Io ho un problema, e si chiama pollice nero.
No, non ho sbattuto l’alluce sullo spigolo della porta.
Io uccido le piante.

VEDO LE PIANTE MORTE. (cit.)

Qualsiasi vegetale con radici lasciato nelle mie mani ha il destino segnato. Mi muoiono i bulbi (li ho fatti marcire). Mi muoiono i gerani. Mi muoiono le piante coi fiori. Mi muoiono perfino le piante grasse. Vivadio, le piante grasse non hanno bisogno di niente, neanche dell’acqua a momenti - gliene basta poca, si arrangiano, sono le migliori, io le adoro le piante grasse. Mia madre mi ha regalato delle piante grasse perché si vergogna che sua figlia abbia solo piante finte in casa e io ho fatto morire anche quelle.
Mia madre fa crescere girasoli al polo, se solo si impegna.
Io faccio morire la gramigna.
Mi farò assumere come sicario di piante.
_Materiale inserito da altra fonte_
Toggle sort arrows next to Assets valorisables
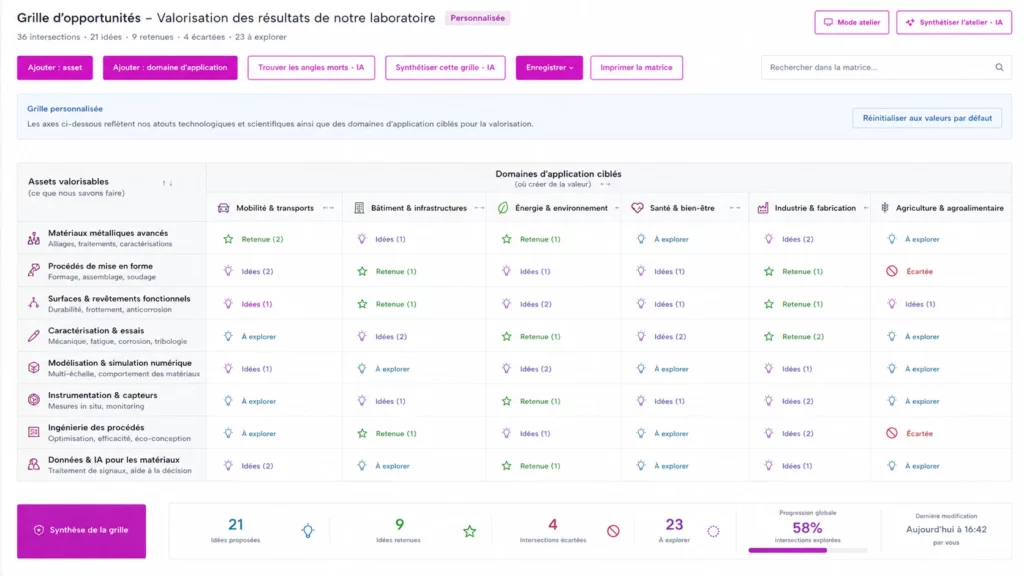This screenshot has width=1024, height=576. pos(167,184)
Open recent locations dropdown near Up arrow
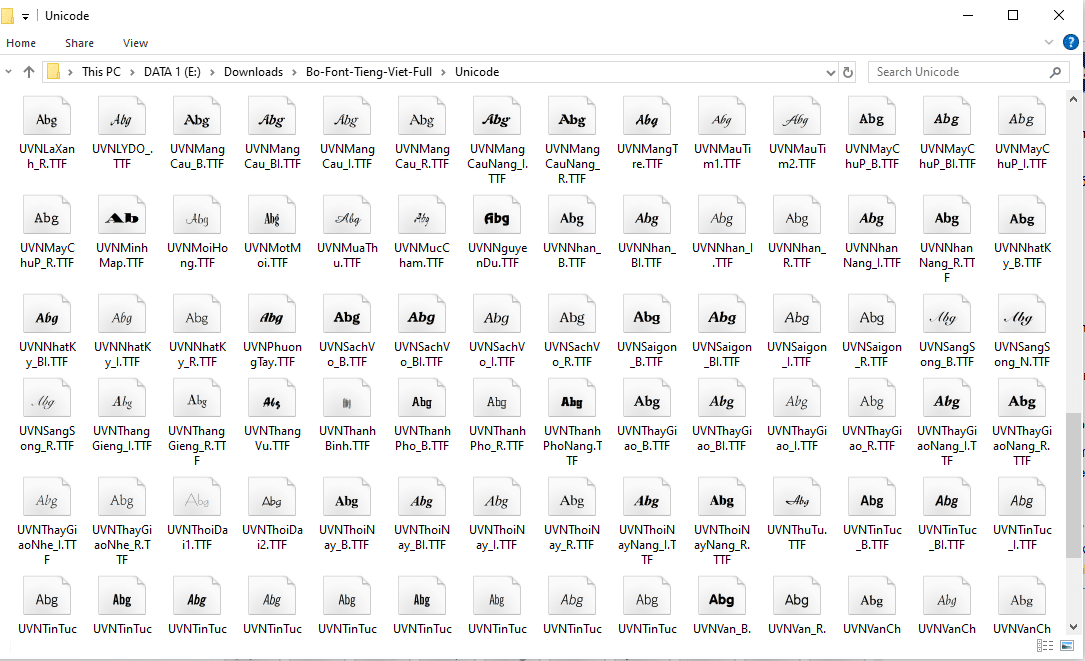The height and width of the screenshot is (661, 1085). pos(10,72)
Il vicino non taglia la siepe? Arrivo io e i problemi non ci sono più.

La cosa divertente è che tengo in soggiorno un vasetto con una piantina secca da due anni. Mi serve da promemoria: quella è la fine che fanno le piante vere che mi vengono messe in mano.

C’è stato solo LUI nella mia vita a darmi soddisfazione. Io e LUI eravamo una coppia perfetta. Purtroppo è stato un amore estivo, durato il tempo di amarsi alla follia e tornare, poi, ognuno alla sua noiosa quotidianità a settembre.
Quando vivevo da sola a Fiera avevo un basilico bellissimo, si chiamava Evàristo, con l’accento sulla A.



Evàristo sul piano cucina



Primo piano di Evàristo

Gli parlavo moltissimo, ci facevamo lunghe chiacchierate. Gli cantavo le canzoni. Lui stava sempre lì, tutti i giorni, a riempirmi con la sua bellezza. Mi facevo perfino scrupolo a prendergli una foglia per farmi la pasta da quanto era bello. E gli volevo bene. Era Evàristo.
Poi, come vi ho anticipato, è arrivato il momento dell’addio. Lo sapevamo entrambi che sarebbe successo, eravamo preparati. Ma lui è stato il solo e ultimo.
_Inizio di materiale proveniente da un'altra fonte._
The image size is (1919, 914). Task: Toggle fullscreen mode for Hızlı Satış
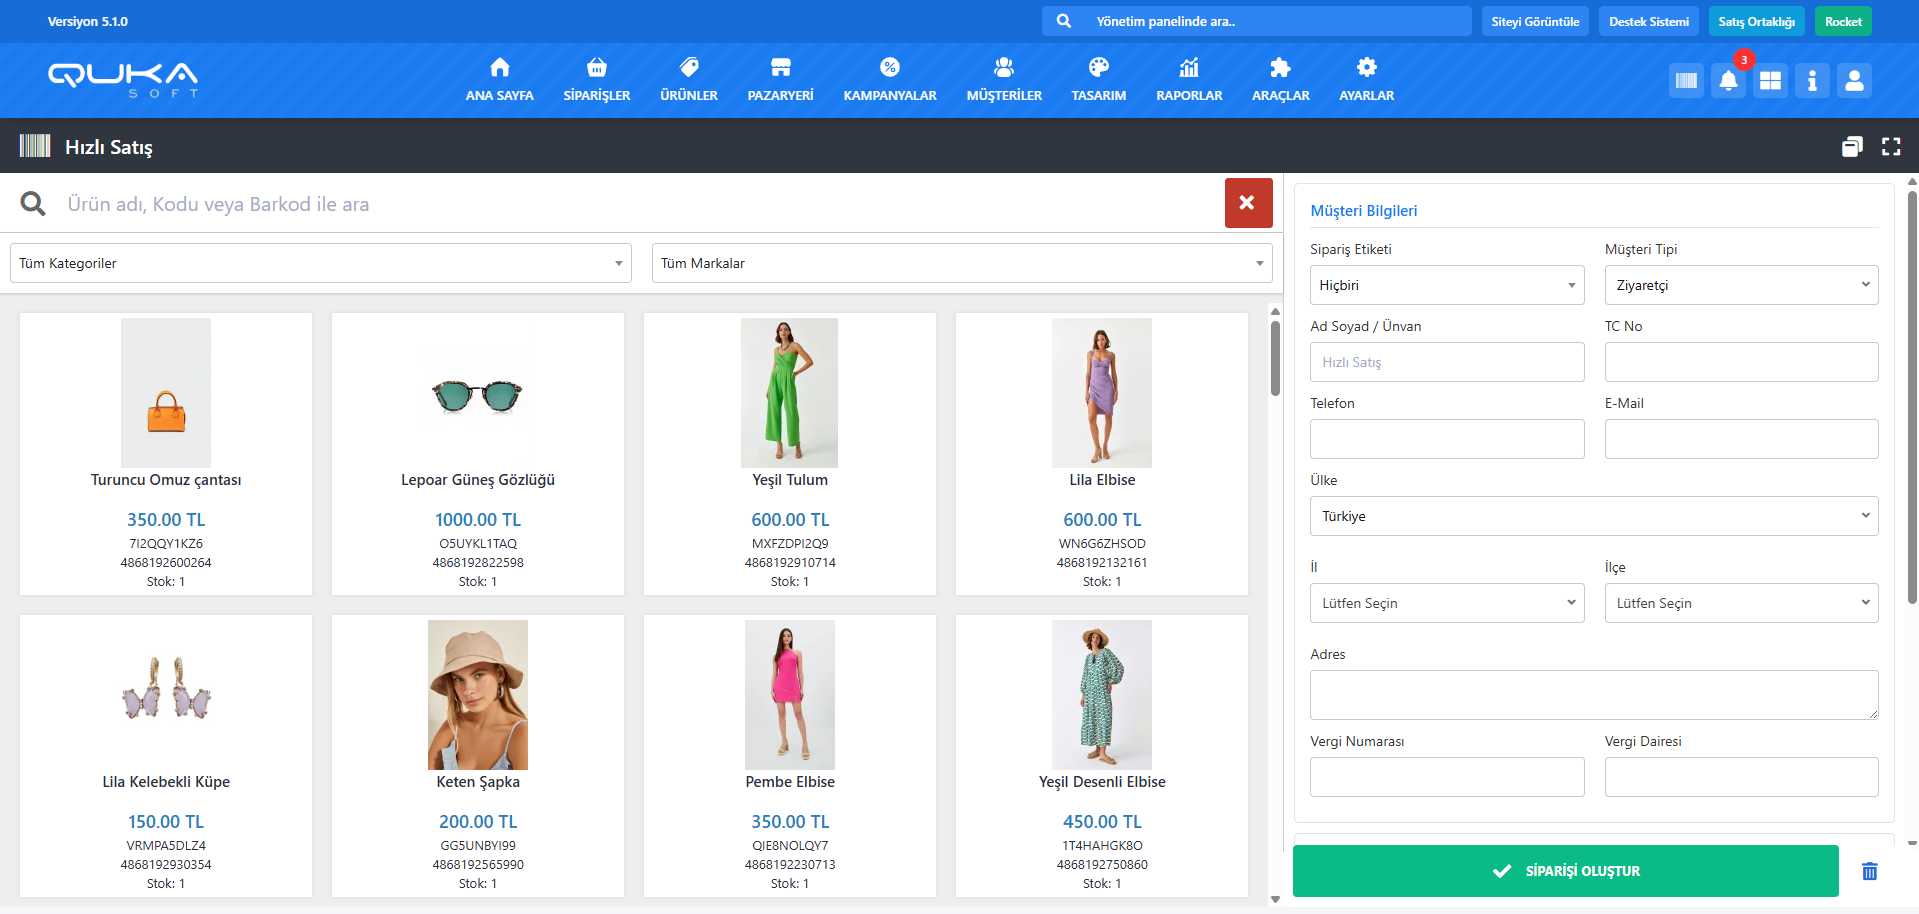click(1890, 147)
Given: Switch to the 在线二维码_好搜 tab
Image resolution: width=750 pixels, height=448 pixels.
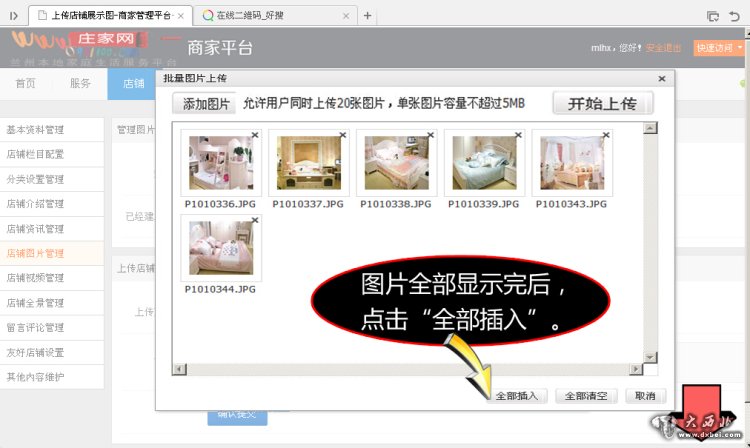Looking at the screenshot, I should pos(270,15).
Da lì, qualsiasi pianta nelle mie mani è morta. Non lo dico così per dire, o generalizzando, o per fare la buffona come al solito. Ogni pianta è morta, davvero. E oggi ho una nuova vittima sulla coscienza.
C’era un basilico che stava bene, era in forze, vigoroso, verdissimo. Foglie grandi e lucide. Poi sono arrivata io. Dovevo occuparmene per soli dieci giorni. Non era un compito gravoso.

MI E’ MORTO IN UNA SETTIMANA.



Il basilico dopo 6 giorni con me



Il basilico dopo 9 giorni con me

Credo non serva aggiungere altro. Mi sento in colpa, e io odio sentirmi in colpa. Gli amici mi dicono che non è colpa mia, che il vaso era troppo piccolo, che posso ancora salvarlo. Ma non credo di farcela. Ormai vedo lì quel cadavere e ripenso che il mio pollice nero ha colpito ancora.
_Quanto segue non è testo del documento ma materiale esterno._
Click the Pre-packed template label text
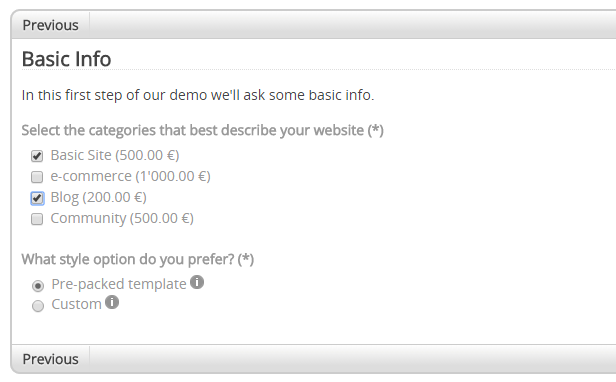 [x=119, y=284]
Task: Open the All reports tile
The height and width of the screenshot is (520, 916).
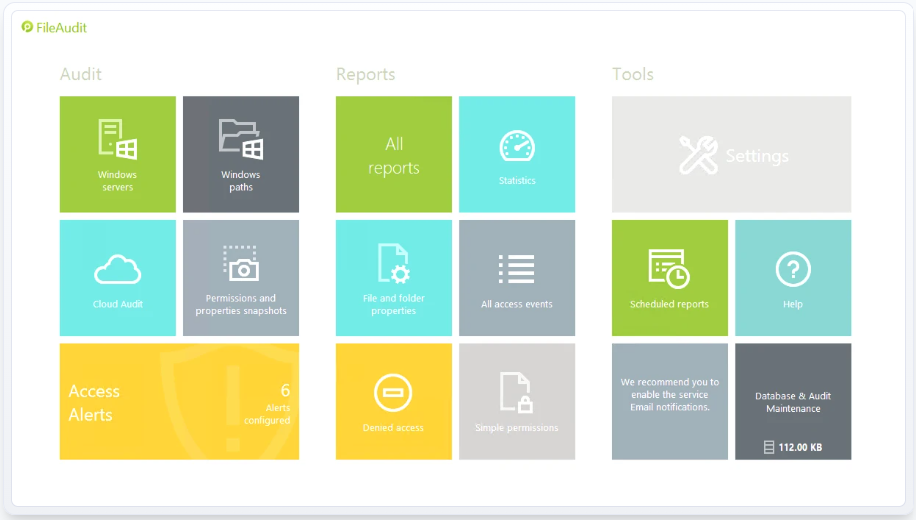Action: click(x=394, y=155)
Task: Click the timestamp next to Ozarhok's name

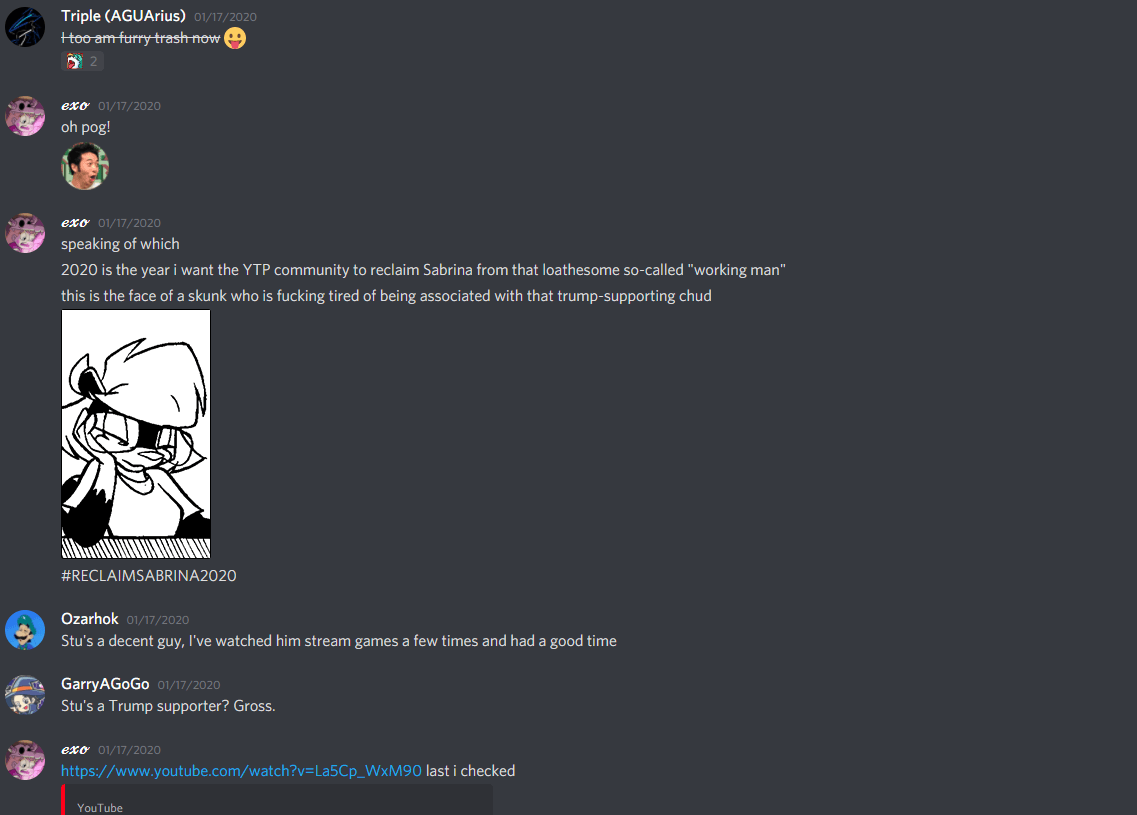Action: tap(158, 620)
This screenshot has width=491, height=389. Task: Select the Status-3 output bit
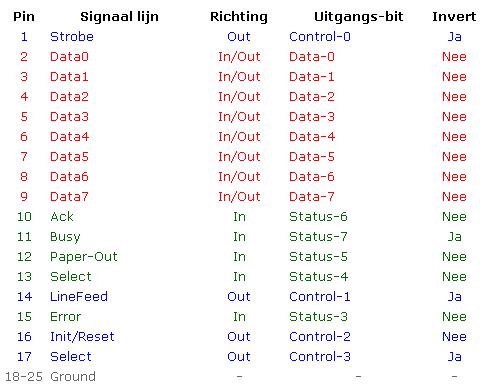tap(318, 317)
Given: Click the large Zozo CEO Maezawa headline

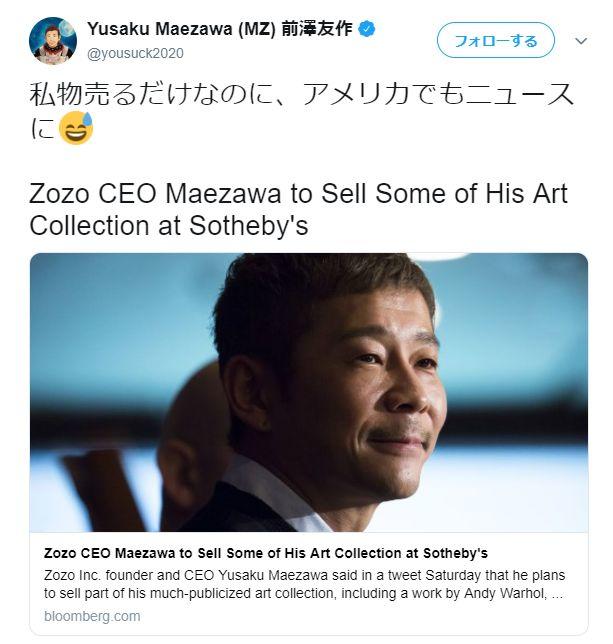Looking at the screenshot, I should coord(298,209).

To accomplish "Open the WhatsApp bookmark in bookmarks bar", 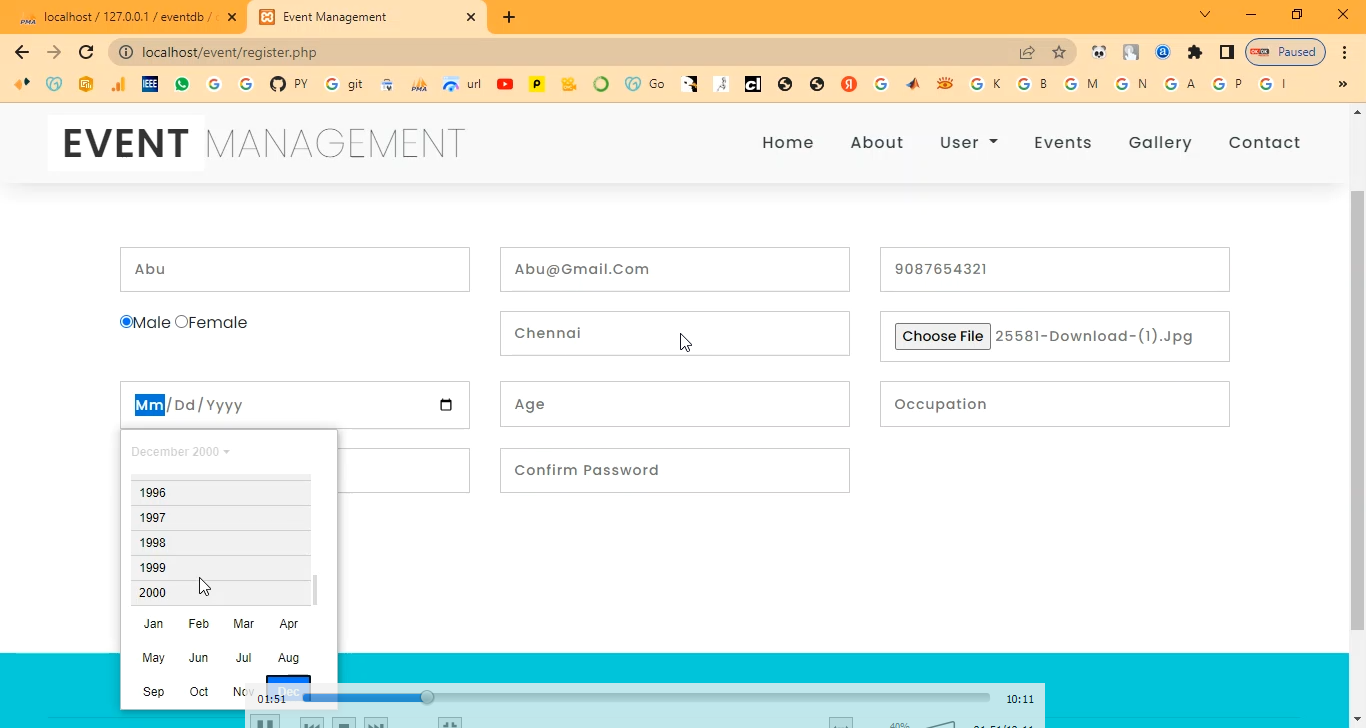I will coord(181,84).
PS che non c’entra: ieri sera ho passato una bellissima serata in un’osteria marcia e a casa di amici a cantare canzoni. Serata che si è chiusa alle quattro e mezza con il vicino che dalla finestra di fronte grida "La smettiamo di fare casino?". E l’unica cosa che ci è venuta in mente è stata: "Ma è italiano o straniero?", confrontando le nostre teorie secondo le quali era slavo o russo (C e S) o italiano (io e M).
Oggi sono un catorcio ma ho fatto le pulizie lo stesso. E ho anche dato da bere all’erba. Prima che mi muoia pure quella. Adios.